Work required
I'd like every line from the material below that has "date" in it.

Supplied material
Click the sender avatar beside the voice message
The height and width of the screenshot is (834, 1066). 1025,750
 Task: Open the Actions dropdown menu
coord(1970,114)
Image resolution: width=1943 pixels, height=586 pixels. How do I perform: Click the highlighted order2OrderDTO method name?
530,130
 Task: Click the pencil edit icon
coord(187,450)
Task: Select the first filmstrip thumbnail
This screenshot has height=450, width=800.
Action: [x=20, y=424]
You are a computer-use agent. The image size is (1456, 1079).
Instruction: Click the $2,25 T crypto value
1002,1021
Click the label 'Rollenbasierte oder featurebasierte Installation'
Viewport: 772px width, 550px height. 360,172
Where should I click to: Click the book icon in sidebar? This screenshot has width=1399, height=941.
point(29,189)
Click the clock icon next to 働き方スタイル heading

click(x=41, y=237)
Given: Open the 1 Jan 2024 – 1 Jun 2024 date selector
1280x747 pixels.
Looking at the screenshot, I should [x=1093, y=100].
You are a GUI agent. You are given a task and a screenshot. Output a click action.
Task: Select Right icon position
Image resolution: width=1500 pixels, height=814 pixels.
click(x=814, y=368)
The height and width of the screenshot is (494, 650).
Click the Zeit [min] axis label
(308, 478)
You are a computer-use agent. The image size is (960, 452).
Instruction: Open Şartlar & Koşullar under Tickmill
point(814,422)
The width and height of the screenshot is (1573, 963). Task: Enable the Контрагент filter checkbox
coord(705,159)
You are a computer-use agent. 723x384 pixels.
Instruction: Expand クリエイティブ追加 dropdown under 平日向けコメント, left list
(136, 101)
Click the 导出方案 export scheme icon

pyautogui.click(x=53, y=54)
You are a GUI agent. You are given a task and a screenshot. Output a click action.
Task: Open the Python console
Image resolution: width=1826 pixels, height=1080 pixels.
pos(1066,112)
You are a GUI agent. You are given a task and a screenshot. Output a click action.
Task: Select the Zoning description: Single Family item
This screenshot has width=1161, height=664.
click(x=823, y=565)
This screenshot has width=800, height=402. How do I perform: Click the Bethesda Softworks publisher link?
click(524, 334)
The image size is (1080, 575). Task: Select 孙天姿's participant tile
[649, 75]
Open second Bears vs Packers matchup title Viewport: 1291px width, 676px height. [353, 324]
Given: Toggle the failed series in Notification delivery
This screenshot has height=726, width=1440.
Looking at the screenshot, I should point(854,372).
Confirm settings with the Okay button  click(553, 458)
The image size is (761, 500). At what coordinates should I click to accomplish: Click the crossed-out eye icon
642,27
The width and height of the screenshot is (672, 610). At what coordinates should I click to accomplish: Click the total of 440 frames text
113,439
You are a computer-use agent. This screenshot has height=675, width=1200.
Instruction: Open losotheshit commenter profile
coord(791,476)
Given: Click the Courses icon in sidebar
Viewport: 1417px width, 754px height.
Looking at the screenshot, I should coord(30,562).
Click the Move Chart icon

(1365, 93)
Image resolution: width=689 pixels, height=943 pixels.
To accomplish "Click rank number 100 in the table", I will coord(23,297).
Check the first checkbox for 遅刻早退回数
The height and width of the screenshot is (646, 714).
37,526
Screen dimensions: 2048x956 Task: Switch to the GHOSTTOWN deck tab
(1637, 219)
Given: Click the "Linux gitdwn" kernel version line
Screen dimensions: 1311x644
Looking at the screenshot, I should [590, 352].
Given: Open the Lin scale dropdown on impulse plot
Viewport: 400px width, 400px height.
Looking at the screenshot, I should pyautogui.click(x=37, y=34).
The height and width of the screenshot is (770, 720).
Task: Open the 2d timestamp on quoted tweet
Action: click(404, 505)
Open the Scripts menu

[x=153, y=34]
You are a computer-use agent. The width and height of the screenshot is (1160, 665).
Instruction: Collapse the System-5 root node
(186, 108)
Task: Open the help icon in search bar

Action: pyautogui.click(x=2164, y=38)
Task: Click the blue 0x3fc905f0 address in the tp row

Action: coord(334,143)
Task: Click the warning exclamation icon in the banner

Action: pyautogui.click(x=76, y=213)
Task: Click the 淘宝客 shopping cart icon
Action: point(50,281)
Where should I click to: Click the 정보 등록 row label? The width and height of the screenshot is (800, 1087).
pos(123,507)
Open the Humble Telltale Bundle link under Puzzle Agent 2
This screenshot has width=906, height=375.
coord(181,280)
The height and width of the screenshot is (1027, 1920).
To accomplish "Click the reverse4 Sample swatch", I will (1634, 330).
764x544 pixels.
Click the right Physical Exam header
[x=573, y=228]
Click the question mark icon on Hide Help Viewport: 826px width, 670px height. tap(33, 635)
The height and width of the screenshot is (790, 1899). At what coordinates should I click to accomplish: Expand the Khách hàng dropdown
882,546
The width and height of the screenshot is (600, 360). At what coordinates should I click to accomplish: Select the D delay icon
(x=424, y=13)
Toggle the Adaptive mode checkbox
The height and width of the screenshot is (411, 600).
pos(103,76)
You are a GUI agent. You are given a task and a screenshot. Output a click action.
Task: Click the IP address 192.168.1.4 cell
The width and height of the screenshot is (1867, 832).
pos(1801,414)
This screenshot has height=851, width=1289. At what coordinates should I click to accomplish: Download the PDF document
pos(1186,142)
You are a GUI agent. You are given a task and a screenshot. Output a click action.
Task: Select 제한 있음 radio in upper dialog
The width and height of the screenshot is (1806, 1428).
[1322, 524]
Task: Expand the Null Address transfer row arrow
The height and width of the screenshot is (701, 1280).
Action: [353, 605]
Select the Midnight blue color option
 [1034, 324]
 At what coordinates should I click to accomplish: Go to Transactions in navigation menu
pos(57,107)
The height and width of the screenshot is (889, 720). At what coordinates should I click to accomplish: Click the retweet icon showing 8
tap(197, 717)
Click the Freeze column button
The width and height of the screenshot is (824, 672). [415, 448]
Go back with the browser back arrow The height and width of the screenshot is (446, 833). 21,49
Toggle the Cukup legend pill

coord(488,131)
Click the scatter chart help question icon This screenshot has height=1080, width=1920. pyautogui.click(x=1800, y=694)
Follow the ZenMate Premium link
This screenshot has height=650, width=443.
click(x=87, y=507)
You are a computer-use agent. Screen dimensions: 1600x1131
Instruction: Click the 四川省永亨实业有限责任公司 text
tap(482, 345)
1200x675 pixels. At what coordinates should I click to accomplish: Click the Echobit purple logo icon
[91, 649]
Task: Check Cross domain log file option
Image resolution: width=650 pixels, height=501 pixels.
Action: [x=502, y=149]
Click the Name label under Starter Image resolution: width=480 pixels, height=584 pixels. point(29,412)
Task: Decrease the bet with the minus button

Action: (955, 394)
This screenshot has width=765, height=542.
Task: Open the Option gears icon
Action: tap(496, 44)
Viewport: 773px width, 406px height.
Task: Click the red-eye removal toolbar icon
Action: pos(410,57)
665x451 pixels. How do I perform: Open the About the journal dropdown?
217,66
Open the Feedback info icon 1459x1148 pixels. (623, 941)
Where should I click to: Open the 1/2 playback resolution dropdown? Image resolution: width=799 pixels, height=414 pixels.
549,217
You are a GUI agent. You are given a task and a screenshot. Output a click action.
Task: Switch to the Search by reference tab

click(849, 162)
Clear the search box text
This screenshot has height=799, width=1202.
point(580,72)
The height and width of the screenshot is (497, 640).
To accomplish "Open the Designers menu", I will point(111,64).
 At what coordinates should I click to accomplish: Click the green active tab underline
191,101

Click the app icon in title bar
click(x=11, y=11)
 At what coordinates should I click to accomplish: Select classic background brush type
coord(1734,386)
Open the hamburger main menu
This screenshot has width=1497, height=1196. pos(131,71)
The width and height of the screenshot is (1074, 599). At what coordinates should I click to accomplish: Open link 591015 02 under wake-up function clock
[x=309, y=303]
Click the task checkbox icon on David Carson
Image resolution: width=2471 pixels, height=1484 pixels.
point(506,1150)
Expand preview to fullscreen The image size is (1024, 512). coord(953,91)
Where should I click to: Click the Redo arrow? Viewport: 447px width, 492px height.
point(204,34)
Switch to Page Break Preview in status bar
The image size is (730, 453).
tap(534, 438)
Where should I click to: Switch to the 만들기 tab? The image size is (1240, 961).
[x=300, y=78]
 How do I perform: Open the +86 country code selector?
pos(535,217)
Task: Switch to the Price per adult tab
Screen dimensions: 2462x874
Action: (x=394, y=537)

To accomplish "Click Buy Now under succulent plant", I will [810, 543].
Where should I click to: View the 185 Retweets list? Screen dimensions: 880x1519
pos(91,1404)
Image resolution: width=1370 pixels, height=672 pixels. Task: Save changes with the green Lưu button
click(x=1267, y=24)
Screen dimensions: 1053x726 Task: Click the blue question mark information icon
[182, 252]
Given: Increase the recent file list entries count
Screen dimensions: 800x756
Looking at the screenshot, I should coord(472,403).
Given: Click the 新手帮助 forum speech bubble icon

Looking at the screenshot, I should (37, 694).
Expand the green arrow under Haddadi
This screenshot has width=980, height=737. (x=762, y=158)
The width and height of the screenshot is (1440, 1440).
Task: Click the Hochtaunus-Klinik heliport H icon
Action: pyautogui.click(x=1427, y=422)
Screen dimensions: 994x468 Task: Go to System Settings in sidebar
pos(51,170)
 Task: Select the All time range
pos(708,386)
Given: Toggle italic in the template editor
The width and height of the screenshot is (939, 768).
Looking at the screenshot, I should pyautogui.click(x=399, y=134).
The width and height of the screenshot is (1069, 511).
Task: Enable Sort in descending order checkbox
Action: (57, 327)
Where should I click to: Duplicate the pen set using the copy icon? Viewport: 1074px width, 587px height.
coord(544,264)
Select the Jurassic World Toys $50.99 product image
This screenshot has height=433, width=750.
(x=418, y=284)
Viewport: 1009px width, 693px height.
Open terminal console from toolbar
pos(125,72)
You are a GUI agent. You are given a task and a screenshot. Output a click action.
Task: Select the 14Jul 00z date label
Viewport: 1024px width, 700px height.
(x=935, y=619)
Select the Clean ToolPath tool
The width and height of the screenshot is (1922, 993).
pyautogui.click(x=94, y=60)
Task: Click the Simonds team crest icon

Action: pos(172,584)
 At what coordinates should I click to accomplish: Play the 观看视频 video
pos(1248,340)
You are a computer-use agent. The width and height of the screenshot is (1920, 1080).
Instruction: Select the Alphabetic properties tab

The completed task
Given: Open the 1 Jan 2024 – 1 Jun 2024 date selector
Task: Select the 14Jul 00z date label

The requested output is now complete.